[Start of section]

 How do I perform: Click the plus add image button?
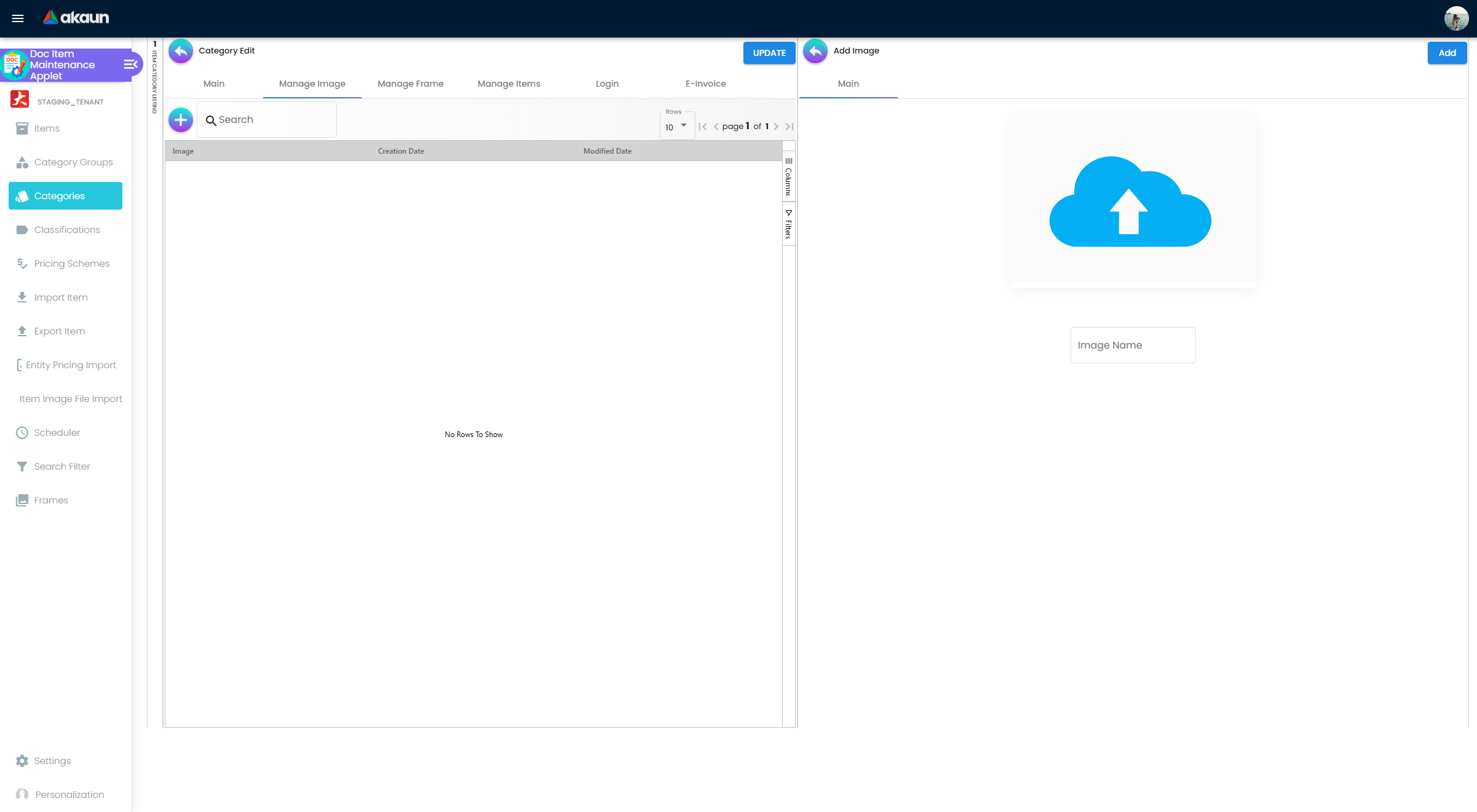coord(181,120)
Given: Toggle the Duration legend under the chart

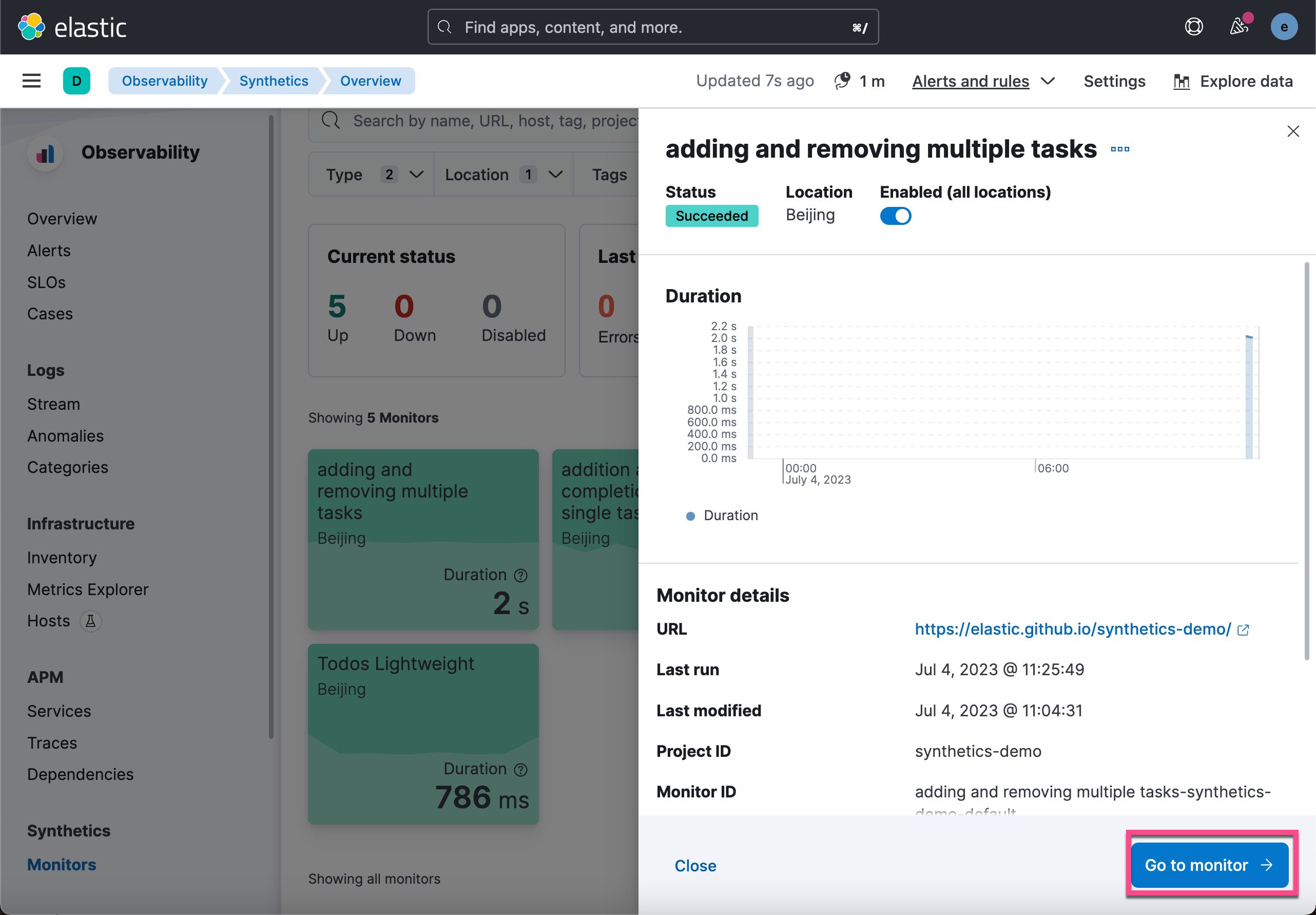Looking at the screenshot, I should (x=722, y=516).
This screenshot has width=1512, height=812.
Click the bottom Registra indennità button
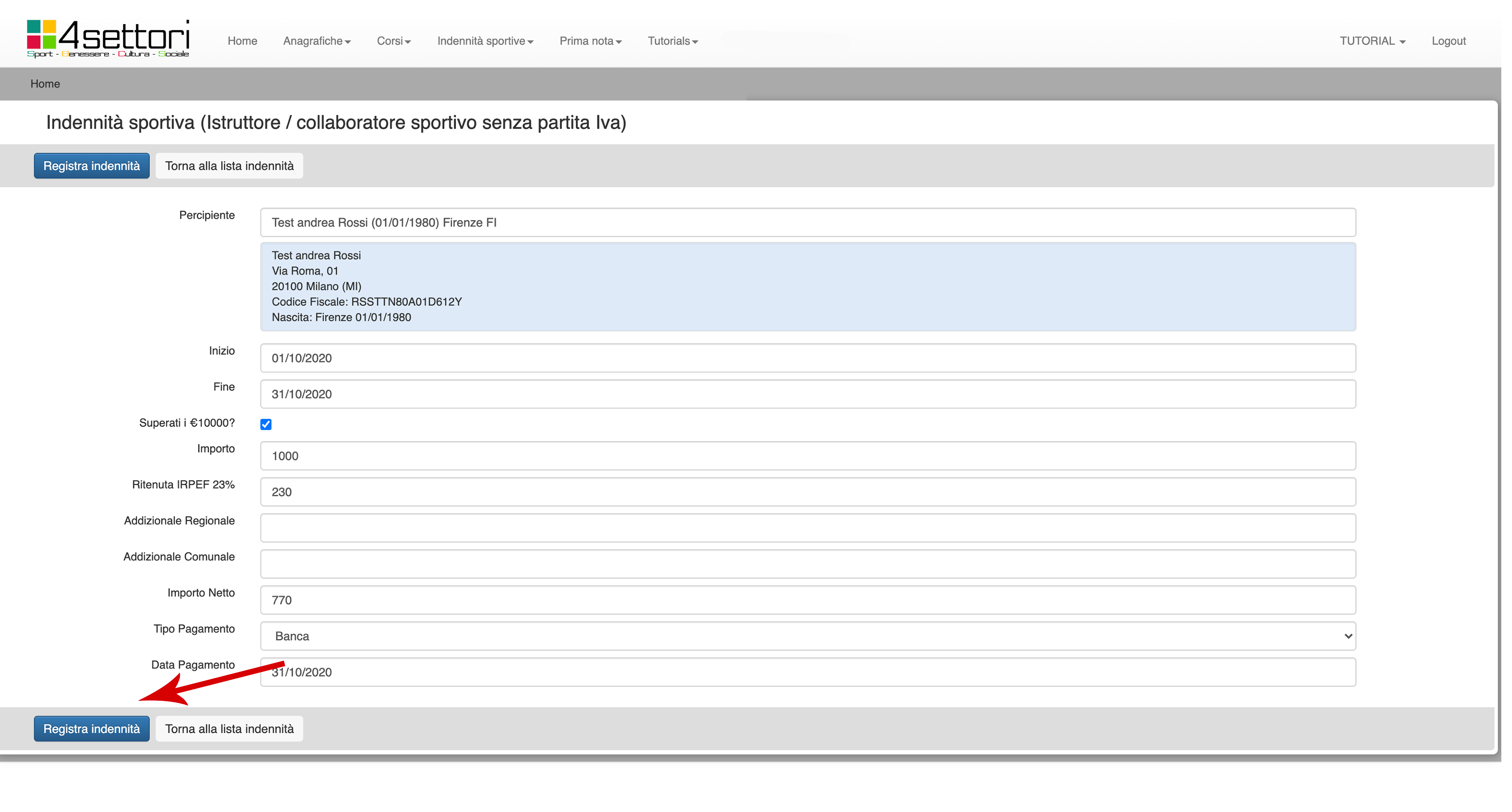[x=92, y=729]
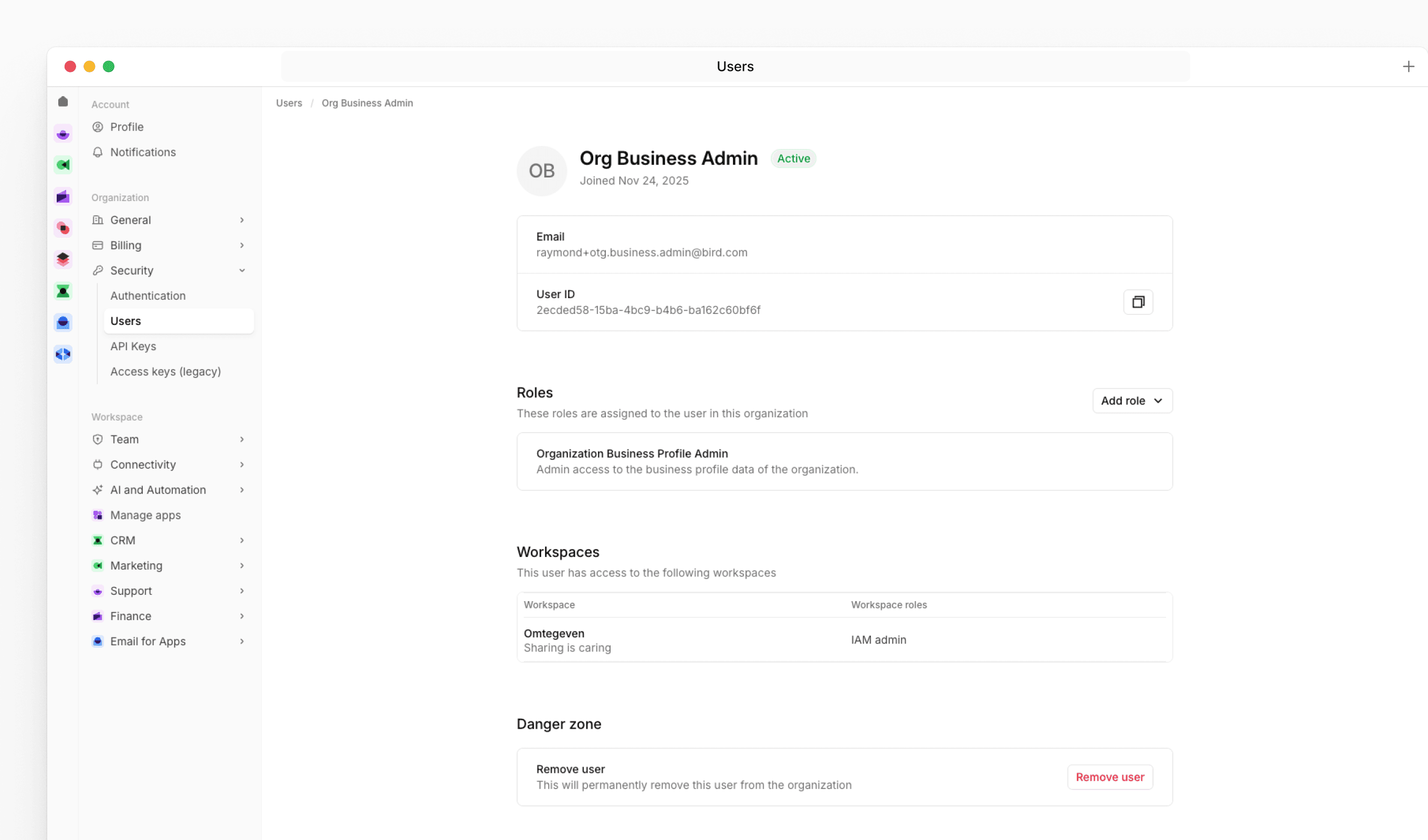Open the green Marketing app icon in rail

(63, 165)
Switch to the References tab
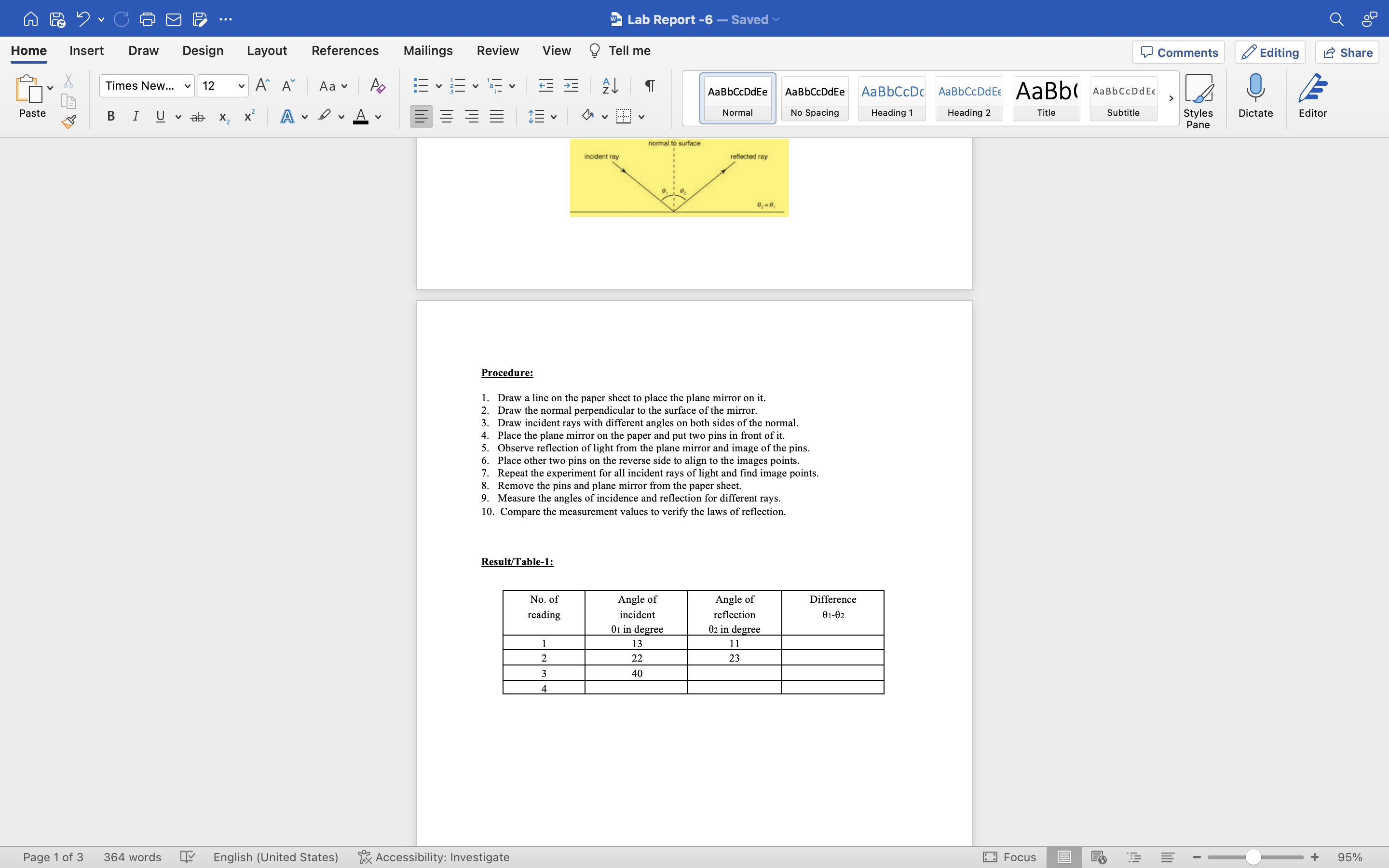 pyautogui.click(x=344, y=51)
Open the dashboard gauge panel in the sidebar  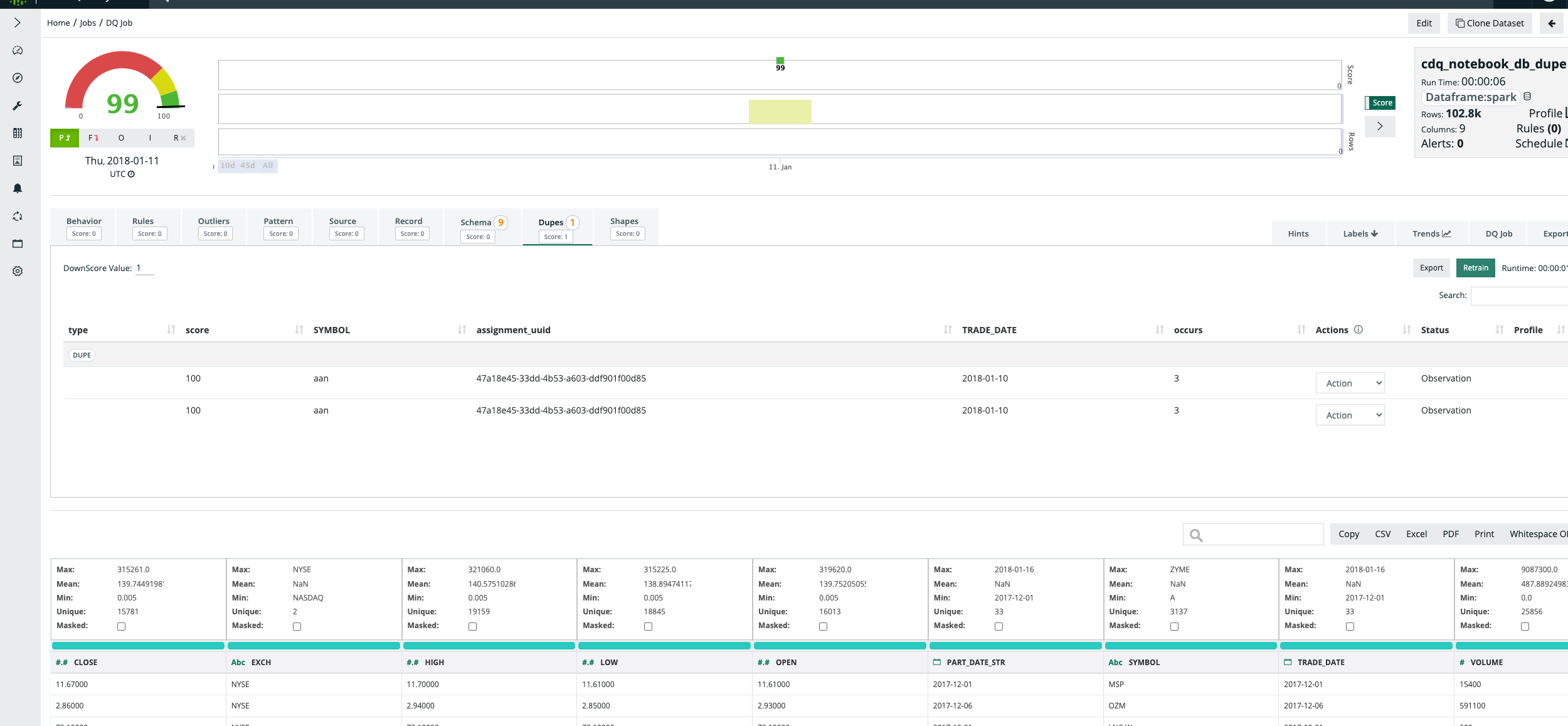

[End of section]

**Required action:** Copy out exactly the lines between the line containing "Switch to the References tab" and the end of the entries, including both, and leave the pictures behind.

**Answer box:**
Switch to the References tab
 pyautogui.click(x=344, y=51)
Open the dashboard gauge panel in the sidebar  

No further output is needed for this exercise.